Mas o casal de irmãos tem uma arma considerável, que lhes facilita a ascendência sobre os mais velhos: o fantasma. Lavinia, com sua fragilidade doentia e aprendiz de francês (sua língua materna é o italiano, mas ela insiste em falar a língua de Aliénor), bem poderia ser a filha perdida de Aliénor; o adolescente Goffredo ocupa o espaço intermediário entre a criança e o jovem suicida, o amigo François. Perto do final do filme, numa sequência extraordinária em que Green retoma de forma expressa mas camerística os espaços fragmentados e desconectados do Lancelot du Lac (1974), de Bresson, esta presentificação fantasmática advém à cena, em um ritual de exorcismo alegórico: filmado em planos de detalhe (excluído o close up identificatório do rosto) e som off, Alexandre encarna/encena a agonia do falecido François. Alexandre agora é um nobre suicida, substituindo-se imaginariamente a François, e Goffredo é o Signor Francesco, seu criado, que se culpa pelo suicídio do patrão: “Não, Signor Francesco, a culpa foi minha; eu fiz isto para encontrar a luz”. Ocorre aí uma transferência de papéis, de fardo: é o rapaz, agora metamorfoseado no Signor Francesco, quem assume a culpa de Alexandre, livrando o homem da memória espectral de François, cuja presença (nos revelara Aliénor, na seqüência anterior) “conseguia até mesmo ser mais forte que a minha”. É o limiar da salvação: quem há de negar à conversão operada pela Alteridade e seus avatares (a cena teatral e psicanalítica, a novela de aprendizagem) esta função redentora?

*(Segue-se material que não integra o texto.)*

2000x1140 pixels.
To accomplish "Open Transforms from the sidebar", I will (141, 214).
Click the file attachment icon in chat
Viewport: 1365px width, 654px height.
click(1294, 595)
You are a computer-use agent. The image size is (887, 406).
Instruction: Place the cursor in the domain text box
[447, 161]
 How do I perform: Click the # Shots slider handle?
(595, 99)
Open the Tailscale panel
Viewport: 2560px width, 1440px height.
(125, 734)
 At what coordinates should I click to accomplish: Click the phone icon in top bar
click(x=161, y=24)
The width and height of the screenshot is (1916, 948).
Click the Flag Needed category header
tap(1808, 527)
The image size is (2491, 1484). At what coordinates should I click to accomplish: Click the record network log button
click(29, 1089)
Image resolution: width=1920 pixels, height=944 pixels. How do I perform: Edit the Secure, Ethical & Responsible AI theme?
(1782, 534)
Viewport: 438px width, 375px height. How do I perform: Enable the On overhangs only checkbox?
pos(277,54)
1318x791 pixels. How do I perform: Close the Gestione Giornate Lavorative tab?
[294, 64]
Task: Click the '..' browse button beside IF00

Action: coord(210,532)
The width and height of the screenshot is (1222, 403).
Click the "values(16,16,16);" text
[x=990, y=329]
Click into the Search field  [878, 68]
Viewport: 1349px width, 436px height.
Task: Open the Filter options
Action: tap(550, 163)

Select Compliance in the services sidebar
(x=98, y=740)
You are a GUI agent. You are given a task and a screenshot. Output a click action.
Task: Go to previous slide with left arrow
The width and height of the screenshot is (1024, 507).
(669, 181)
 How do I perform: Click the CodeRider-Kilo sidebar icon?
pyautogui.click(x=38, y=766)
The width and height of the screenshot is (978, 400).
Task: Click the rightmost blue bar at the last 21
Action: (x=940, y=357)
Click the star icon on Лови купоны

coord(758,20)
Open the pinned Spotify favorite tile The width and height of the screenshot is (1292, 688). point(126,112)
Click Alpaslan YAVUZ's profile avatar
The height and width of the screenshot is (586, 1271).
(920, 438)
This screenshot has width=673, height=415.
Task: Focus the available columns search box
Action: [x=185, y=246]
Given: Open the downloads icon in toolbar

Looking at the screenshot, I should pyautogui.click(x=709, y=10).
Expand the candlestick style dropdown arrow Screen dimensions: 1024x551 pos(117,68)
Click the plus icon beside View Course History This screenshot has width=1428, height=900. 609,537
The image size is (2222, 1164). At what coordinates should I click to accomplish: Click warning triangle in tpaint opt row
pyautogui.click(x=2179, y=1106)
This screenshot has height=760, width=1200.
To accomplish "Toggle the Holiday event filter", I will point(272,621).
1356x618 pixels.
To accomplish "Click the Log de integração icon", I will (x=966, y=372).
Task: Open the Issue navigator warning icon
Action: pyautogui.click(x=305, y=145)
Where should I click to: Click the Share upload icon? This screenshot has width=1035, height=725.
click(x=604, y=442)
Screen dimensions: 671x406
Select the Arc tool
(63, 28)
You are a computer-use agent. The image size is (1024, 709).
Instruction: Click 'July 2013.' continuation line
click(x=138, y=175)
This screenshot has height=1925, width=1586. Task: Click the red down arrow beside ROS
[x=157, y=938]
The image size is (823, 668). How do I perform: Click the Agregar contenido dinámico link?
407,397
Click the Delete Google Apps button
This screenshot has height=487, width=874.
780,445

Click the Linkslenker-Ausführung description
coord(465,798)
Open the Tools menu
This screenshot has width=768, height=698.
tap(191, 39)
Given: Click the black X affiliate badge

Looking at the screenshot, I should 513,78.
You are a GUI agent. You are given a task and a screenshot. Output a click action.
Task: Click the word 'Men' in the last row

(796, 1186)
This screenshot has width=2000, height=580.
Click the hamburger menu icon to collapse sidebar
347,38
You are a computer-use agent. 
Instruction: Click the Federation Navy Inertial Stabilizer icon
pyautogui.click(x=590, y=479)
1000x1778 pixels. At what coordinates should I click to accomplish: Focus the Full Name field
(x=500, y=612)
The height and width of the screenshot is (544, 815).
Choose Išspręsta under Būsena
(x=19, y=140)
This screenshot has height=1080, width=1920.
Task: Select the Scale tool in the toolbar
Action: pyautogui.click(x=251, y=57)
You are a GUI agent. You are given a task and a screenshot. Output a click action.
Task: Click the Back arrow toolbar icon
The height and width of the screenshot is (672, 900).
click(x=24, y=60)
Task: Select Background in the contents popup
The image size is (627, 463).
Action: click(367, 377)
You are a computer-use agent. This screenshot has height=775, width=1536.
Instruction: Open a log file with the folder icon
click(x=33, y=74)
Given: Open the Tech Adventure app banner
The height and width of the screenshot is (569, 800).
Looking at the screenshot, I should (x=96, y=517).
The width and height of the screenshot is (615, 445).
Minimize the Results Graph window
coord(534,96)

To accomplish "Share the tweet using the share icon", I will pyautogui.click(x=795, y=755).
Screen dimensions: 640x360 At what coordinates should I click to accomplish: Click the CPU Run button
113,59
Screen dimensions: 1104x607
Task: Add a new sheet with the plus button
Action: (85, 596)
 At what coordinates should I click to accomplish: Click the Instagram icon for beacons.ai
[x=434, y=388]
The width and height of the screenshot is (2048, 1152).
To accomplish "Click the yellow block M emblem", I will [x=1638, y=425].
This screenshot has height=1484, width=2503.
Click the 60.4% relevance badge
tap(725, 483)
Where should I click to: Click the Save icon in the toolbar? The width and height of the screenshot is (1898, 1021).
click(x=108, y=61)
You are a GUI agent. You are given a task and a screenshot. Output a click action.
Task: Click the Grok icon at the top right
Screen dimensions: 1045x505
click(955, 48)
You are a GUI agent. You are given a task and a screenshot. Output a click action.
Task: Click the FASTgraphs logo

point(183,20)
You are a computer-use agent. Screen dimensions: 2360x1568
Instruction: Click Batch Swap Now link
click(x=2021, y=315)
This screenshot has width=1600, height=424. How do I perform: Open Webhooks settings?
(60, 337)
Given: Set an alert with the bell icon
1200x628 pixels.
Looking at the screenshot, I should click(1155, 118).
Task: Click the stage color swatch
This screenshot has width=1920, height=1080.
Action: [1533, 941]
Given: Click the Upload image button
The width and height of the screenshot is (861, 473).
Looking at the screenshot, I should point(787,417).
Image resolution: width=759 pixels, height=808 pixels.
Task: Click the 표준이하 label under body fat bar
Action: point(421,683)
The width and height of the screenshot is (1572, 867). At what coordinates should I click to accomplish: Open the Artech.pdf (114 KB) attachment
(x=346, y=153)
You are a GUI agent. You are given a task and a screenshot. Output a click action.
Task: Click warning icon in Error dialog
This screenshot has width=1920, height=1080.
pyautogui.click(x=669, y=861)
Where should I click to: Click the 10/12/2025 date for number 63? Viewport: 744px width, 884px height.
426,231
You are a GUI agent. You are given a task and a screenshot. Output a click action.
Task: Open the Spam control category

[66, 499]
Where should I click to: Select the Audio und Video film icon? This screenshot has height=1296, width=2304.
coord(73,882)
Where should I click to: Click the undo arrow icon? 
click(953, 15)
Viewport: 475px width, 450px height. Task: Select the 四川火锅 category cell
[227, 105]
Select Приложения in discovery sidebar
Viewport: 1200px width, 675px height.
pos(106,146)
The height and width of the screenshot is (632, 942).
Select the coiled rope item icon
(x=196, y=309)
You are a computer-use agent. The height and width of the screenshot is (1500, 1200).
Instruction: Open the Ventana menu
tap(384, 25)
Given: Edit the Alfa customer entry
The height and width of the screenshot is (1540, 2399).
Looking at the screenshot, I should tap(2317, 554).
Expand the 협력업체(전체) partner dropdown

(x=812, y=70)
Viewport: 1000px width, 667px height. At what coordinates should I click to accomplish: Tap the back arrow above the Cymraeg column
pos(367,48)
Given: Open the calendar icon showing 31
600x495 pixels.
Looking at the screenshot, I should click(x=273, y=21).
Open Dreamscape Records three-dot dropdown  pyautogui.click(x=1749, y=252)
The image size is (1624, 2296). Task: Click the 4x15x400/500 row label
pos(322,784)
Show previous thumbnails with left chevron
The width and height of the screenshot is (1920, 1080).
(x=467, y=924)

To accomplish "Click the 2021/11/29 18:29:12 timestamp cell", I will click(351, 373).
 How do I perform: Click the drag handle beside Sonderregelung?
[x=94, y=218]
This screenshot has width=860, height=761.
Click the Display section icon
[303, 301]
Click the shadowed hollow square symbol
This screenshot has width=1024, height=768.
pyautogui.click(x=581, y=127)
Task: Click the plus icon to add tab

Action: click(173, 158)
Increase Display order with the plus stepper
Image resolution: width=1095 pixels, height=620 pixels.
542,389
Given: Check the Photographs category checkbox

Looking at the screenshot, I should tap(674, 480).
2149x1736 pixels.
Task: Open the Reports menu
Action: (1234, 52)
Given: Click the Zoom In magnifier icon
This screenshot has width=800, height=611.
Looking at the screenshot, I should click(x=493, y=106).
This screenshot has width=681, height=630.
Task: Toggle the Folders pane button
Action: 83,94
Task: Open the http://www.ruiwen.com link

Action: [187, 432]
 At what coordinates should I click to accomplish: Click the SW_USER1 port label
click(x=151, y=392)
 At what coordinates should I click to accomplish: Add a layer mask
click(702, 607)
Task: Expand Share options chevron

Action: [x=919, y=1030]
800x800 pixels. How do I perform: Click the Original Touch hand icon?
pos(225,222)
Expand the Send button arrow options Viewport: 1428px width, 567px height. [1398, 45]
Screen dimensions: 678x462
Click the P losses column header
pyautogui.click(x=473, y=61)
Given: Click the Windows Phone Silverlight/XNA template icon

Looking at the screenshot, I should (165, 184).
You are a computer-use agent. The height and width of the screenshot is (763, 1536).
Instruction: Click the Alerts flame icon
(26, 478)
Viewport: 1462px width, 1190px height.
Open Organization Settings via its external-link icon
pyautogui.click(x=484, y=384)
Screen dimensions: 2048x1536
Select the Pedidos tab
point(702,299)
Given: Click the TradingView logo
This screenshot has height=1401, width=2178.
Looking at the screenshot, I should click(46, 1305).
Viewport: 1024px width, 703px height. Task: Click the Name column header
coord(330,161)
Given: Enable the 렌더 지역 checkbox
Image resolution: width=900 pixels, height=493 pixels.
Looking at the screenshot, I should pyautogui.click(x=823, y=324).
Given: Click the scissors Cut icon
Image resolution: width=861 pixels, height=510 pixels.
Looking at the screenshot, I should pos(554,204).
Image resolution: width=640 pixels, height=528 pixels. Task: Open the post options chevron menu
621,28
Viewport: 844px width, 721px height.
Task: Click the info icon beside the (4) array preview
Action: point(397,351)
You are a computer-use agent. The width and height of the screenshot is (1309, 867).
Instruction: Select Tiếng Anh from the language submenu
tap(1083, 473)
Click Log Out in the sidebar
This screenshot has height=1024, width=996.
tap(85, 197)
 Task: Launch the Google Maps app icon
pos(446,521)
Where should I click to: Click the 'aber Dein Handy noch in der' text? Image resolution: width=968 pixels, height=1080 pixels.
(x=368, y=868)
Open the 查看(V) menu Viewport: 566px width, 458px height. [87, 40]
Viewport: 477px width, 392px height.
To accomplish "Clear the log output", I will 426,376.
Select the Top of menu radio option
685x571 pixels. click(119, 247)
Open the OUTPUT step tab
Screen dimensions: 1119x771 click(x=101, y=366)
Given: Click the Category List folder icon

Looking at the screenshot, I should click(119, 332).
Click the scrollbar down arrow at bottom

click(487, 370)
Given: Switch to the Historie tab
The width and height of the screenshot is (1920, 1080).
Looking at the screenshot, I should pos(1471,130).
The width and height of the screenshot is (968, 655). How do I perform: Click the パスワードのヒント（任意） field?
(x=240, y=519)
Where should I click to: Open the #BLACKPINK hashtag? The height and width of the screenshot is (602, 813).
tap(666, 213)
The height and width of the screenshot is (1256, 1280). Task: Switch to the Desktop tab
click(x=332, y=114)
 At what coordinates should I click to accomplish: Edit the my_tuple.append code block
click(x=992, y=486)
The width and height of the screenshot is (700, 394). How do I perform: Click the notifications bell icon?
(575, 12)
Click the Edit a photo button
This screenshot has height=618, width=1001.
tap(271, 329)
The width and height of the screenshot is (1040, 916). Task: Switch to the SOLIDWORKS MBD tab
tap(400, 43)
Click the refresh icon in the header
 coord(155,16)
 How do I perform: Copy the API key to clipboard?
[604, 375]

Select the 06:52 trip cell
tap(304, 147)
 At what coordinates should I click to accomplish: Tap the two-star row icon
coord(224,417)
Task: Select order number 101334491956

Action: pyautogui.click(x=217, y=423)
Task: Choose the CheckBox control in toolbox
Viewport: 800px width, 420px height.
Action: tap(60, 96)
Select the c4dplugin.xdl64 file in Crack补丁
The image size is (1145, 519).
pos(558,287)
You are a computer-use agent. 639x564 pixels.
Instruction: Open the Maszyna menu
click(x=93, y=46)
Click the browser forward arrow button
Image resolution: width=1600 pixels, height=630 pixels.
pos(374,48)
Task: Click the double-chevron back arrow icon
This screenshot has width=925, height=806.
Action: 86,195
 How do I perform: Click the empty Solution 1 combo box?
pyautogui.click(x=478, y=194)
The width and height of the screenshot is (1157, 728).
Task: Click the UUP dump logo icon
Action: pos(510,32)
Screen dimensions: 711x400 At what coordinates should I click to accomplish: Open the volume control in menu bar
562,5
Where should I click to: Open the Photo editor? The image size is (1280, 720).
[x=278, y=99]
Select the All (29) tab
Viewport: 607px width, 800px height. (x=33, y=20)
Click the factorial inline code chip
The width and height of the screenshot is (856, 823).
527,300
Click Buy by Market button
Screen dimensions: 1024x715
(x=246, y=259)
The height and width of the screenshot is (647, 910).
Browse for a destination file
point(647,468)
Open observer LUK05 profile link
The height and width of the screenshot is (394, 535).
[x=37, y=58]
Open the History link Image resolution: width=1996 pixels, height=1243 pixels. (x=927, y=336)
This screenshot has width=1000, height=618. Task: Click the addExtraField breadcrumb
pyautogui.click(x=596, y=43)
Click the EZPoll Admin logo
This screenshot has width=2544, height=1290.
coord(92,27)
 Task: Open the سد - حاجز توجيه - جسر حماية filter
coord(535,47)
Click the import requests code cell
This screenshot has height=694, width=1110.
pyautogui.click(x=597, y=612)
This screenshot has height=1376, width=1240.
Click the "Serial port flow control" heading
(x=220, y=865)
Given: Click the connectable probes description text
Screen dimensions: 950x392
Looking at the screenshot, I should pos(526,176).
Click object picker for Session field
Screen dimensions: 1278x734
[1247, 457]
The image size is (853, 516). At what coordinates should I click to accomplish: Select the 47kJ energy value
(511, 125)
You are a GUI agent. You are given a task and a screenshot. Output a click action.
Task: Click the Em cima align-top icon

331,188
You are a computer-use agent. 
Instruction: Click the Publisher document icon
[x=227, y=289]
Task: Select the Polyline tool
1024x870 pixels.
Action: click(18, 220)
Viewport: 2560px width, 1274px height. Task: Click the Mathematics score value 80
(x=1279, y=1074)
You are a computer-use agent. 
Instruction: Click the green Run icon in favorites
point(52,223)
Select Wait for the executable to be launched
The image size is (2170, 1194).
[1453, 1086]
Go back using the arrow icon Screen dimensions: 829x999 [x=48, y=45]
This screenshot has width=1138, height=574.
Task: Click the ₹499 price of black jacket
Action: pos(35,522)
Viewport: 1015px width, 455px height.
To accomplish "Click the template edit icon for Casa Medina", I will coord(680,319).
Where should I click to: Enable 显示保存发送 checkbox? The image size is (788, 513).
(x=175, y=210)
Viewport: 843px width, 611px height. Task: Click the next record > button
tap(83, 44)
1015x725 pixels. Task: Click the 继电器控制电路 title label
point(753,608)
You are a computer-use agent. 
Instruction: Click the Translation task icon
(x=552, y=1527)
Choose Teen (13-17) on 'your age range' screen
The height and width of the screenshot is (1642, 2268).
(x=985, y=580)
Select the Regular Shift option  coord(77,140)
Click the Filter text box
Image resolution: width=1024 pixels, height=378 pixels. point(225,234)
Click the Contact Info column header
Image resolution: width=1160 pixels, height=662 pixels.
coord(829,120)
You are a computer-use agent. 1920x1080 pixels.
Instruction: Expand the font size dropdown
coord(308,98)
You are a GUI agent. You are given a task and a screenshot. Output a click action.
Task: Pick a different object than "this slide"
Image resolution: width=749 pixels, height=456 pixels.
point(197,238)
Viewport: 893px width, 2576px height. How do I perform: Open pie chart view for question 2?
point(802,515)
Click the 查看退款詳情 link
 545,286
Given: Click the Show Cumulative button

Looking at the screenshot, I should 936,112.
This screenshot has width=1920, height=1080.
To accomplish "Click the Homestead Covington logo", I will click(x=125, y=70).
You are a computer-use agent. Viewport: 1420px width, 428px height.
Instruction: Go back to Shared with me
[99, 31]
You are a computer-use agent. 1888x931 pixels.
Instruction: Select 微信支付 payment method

O grande ponto ocluso da Idéia de redenção subjacente a La Sapienza é a noção de sacrifício. Goffredo, Lavinia, estes inspirados, falam em sacrifício, ao escutarem os relatos das mortes de François e da criança… Sacrifício é dom (ao divino), e implica uma substituição; dos ex-votos finitos pelas graças do Eterno: saúde, prosperidade, etc. No grande sacrifício que funda o Ocidente, um Pai substitui aos nossos pecados o corpo transfigurado de seu Filho, e assim nos salva da Morte; e a grande intercessora desta conversão hermenêutica (de sangue sacrificado para o Espírito) é a Palavra Revelada. “Para encontrar a paz, os fantasmas precisam de um arquiteto que lhes consagre um lugar e da luz”. Em La Sapienza, o espaço e a luz são os elementos nos quais esta Palavra milagrosa, aqui evocada por intermédio do casal de irmãos, se torna presente; são os instrumentos da salvação, de que a Palavra é o emblema. Na ascensão do último plano, estes elementos (o cimo da catedral, o ar lépido e ensolarado) se encontram enfim reunidos e consagrados.